Delta-Closure Structure for Studying Data Distribution
This work addresses pattern mining for data analysis, but it appears incremental as it builds on existing closure-based methods.
The paper tackles the problem of understanding data distributions in binary datasets by introducing a generalization of closure operators called Δ-closedness, which characterizes equivalence classes and partitions them into a Δ-closure structure to reveal attribute correlations. The experiments demonstrate that this structure is stable for large Δ and not heavily dependent on data sampling.
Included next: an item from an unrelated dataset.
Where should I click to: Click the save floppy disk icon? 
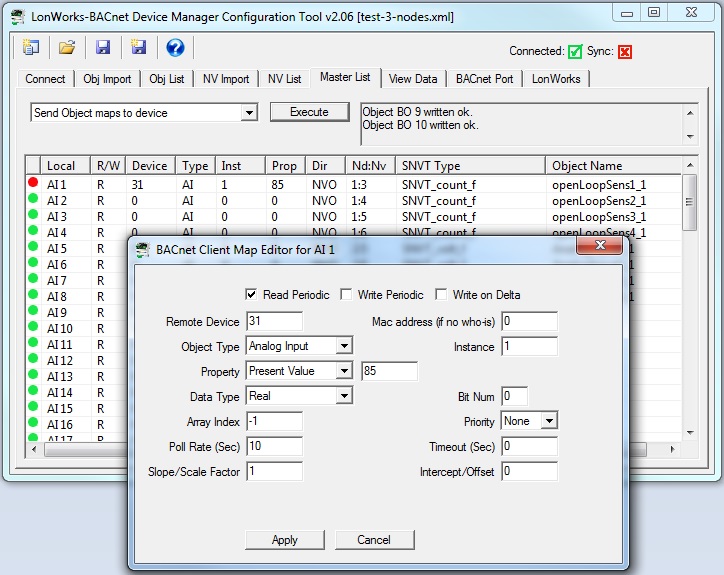pyautogui.click(x=103, y=48)
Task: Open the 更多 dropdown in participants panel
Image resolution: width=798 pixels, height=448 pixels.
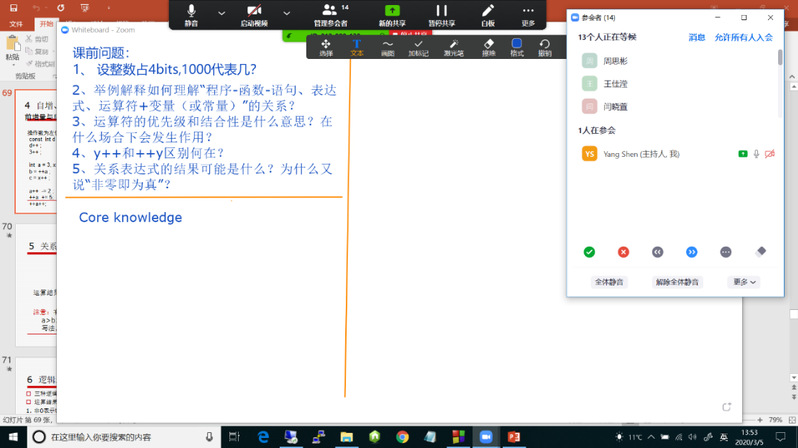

In this paper, we revisit pattern mining and study the distribution underlying a binary dataset thanks to the closure structure which is based on passkeys, i.e., minimum generators in equivalence classes robust to noise. We introduce $Δ$-closedness, a generalization of the closure operator, where $Δ$ measures how a closed set differs from its upper neighbors in the partial order induced by closure. A $Δ$-class of equivalence includes minimum and maximum elements and allows us to characterize the distribution underlying the data. Moreover, the set of $Δ$-classes of equivalence can be partitioned into the so-called $Δ$-closure structure. In particular, a $Δ$-class of equivalence with a high level demonstrates correlations among many attributes, which are supported by more observations when $Δ$ is large. In the experiments, we study the $Δ$-closure structure of several real-world datasets and show that this structure is very stable for large $Δ$ and does not substantially depend on the data sampling used for the analysis.